Thursday, November 9, 2023

Strike Up The Band, Con't

 Looks like after almost four months, SAG-AFTRA union negotiators have reached a tentative deal with the studios for a new contract.

After a grueling 118 days on strike, SAG-AFTRA has officially reached a tentative agreement on a new three-year contract with studios, a move that is heralding the end of the 2023 actors strike.

The SAG-AFTRA TV/Theatrical Committee approved the agreement in a unanimous vote on Wednesday, SAG-AFTRA announced. The strike will end at 12:01 a.m. Thursday. On Friday, the deal will go to the union’s national board for approval.

The performers union announced the provisional agreement Wednesday, after about two weeks of renewed negotiations. The development came not long before a deadline of 5 p.m. that the Alliance of Motion Picture and Television Producers had set for the union to give their answer on whether they had a deal.
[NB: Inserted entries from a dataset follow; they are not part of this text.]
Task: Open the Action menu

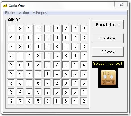Action: [x=24, y=13]
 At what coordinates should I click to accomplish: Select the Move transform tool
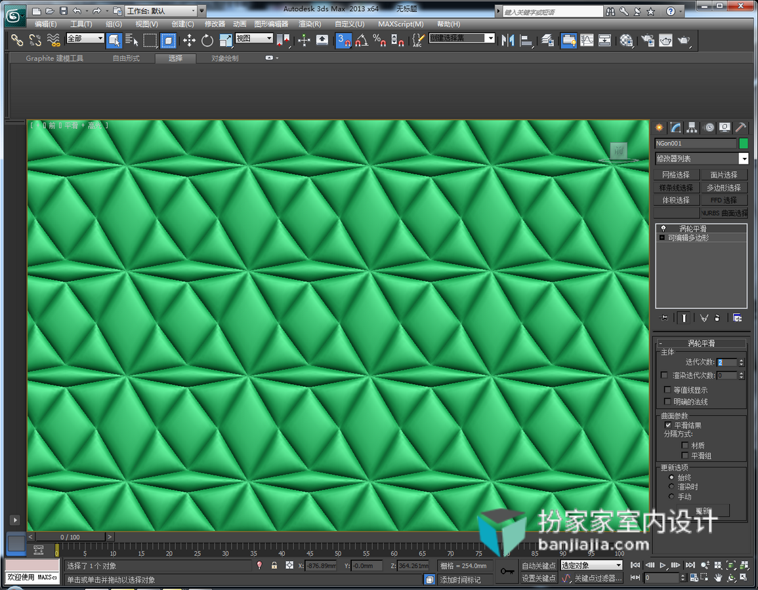[x=189, y=41]
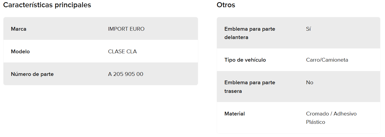
Task: Click the word "principales" in the heading
Action: [73, 5]
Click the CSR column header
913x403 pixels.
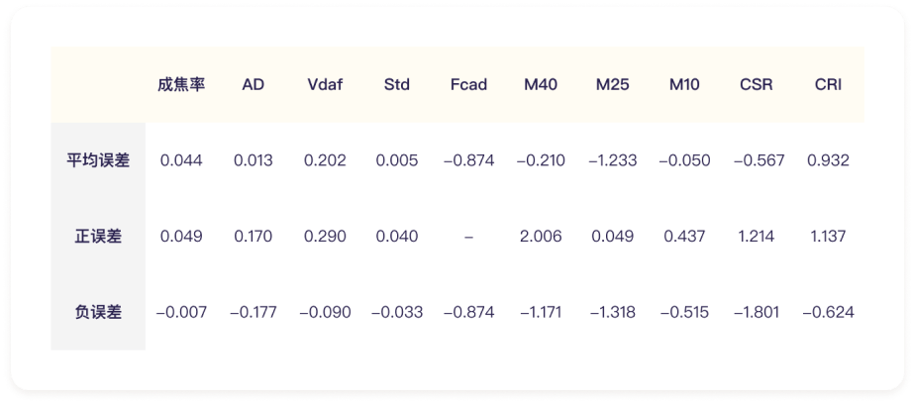point(757,85)
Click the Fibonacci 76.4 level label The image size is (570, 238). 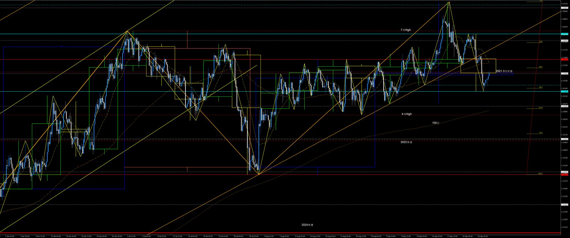[x=540, y=133]
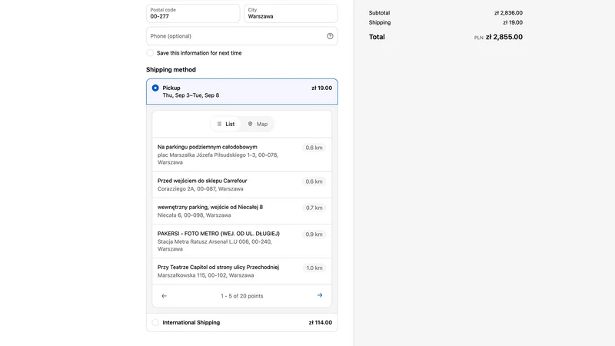Go to next page of pickup points

click(x=320, y=295)
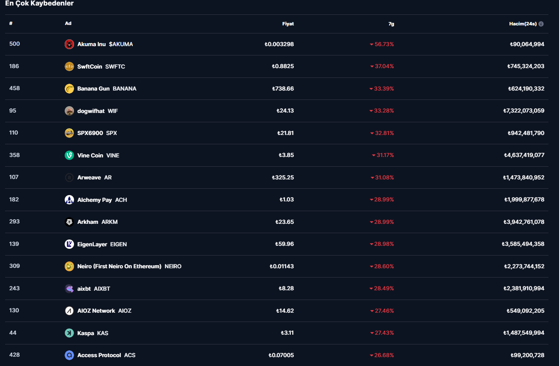Click the dogwifhat dog icon
Screen dimensions: 559x366
coord(69,111)
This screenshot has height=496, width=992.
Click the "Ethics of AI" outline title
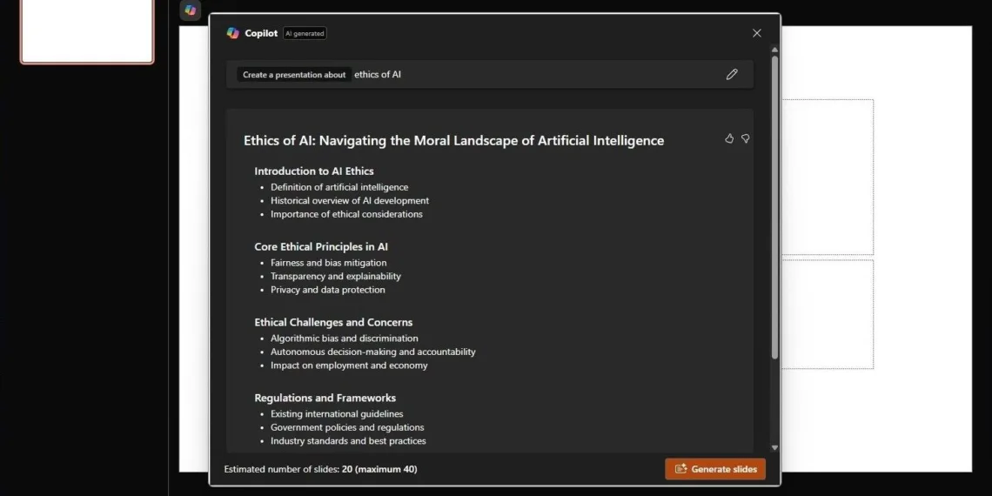click(453, 140)
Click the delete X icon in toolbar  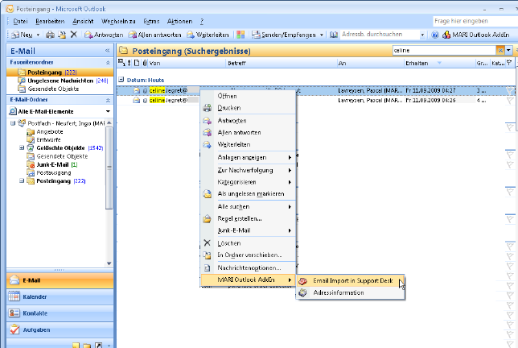click(x=74, y=35)
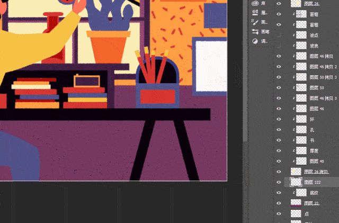Hide the 图层 50 layer via eye icon
The image size is (339, 223).
pyautogui.click(x=279, y=87)
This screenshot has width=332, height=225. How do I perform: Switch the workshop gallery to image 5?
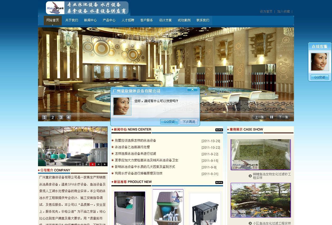(105, 164)
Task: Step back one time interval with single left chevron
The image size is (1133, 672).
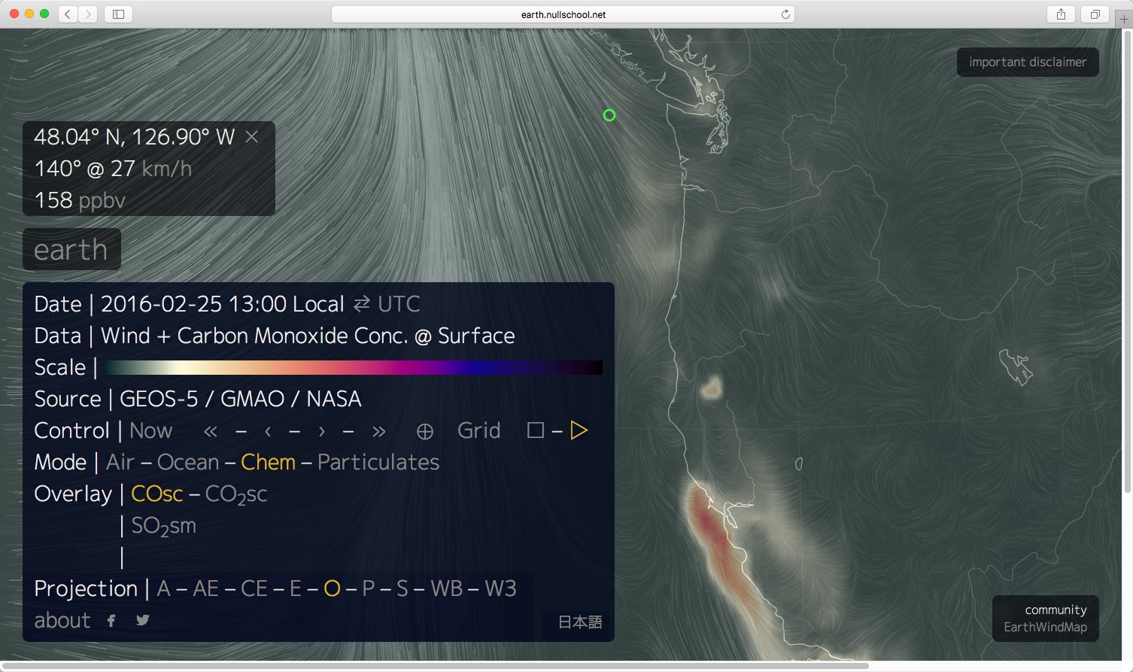Action: (268, 431)
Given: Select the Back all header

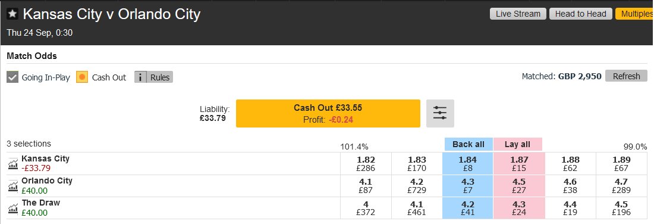Looking at the screenshot, I should (469, 144).
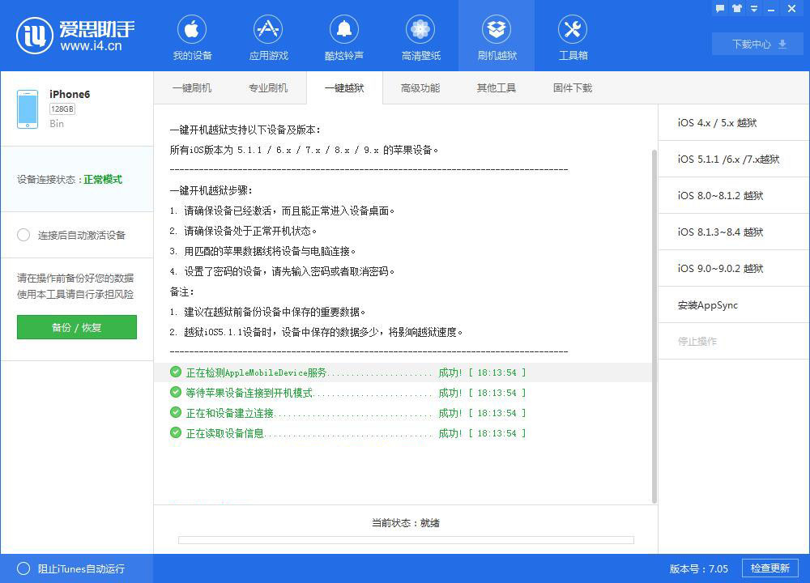Open 刷机越狱 flashing and jailbreak section
This screenshot has width=810, height=583.
click(497, 36)
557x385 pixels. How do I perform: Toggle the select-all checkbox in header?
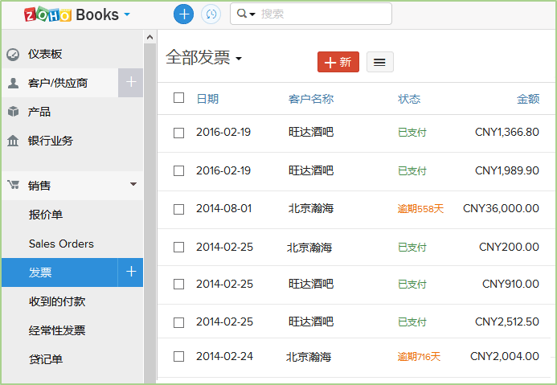178,98
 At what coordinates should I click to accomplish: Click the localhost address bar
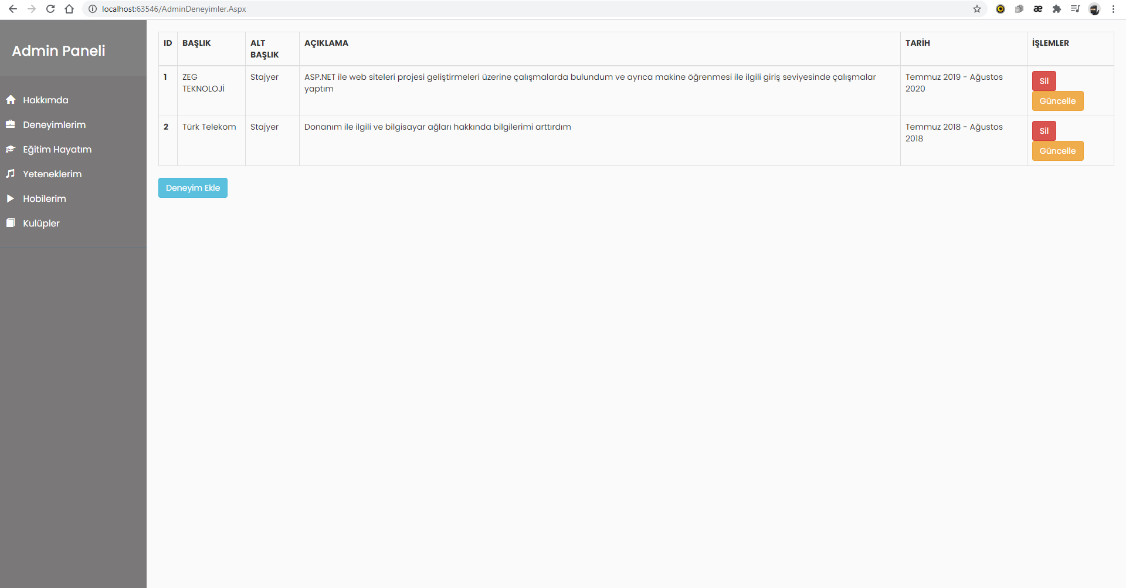click(528, 9)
The union is so far providing some details of the agreement, more of which will likely emerge in the next few days prior to the union’s ratification vote. In a message to members on Wednesday night, the union said the pact is valued at over $1 billion and includes pay increases higher than what other unions received this year, a “streaming participation bonus” and regulations on AI. The tentative deal also includes higher caps on health and pension funds, compensation bumps for background performers and “critical contract provisions protecting diverse communities.” If the deal is ratified, the contract could soon go into effect, and if not, members would essentially send their labor negotiators back to the bargaining table with the AMPTP.

In a statement on Wednesday night, the AMPTP said, “Today’s tentative agreement represents a new paradigm. It gives SAG-AFTRA the biggest contract-on-contract gains in the history of the union, including the largest increase in minimum wages in the last forty years; a brand new residual for streaming programs; extensive consent and compensation protections in the use of artificial intelligence; and sizable contract increases on items across the board. The AMPTP is pleased to have reached a tentative agreement and looks forward to the industry resuming the work of telling great stories.”

When negotiations restarted on Oct. 2 for the first time since SAG-AFTRA called its work stoppage in July, hopes were high in the industry that Hollywood’s largest union could come to terms with major companies quickly. Just like they had in the final days of the writers’ negotiations, Netflix co-CEO Ted Sarandos, Warner Bros. Discovery CEO David Zaslav, Disney CEO Bob Iger, and NBCUniversal Studio Group chairman and chief content officer Donna Langley attended the talks at the union’s national headquarters in Los Angeles. But the studio ended up walking out on Oct. 11 over SAG-AFTRA’s proposal to charge a fee per every streaming subscriber on major platforms in a move that the union’s chief negotiator called “mystifying” (Sarandos called the ask “a bridge too far“).

The sides reconvened Oct. 24 after a nearly two-week break. This time, the studios came in with a more generous offer to increase actors’ wage floors and a slightly modified version of a success-based streaming bonus they had previously offered the WGA. The two sides exchanged proposals for much of the week in a tense situation that had the industry on edge. Even as a deal came into sight, progress was slow, especially when it came to putting the contract’s inaugural guardrails on artificial intelligence: The union considers the rapidly advancing technology an absolutely existential issue for members and sought to close any potential loopholes that could lead to future issues. On Saturday the studios presented what the union characterized as the companies’ “last, best and final,” overarching offer (still, the two sides kept swapping offers after).

When the union’s previous contract expired in mid-July and SAG-AFTRA went out on strike, many outstanding issues were left on the table. Setting terms for the use of AI was a major sticking point between union and studio negotiators, as was a proposal to provide casts with additional streaming compensation. Union negotiators sought to institute an unusually large minimum rate increase in the first year of the contract, a host of ground rules for self-taped virtual auditions and major increases to health and pension contributions “caps” that have not been changed since the 1980s. Meanwhile, as the entertainment business continues to experience a period of contraction, major companies looked to preserve some measure of flexibility and cost control.

Looks like another major union scored another big win in the Biden era.  Hopefully we'll get back to production on your favorite shows and movies, and it'll be far more equitable for the people making them.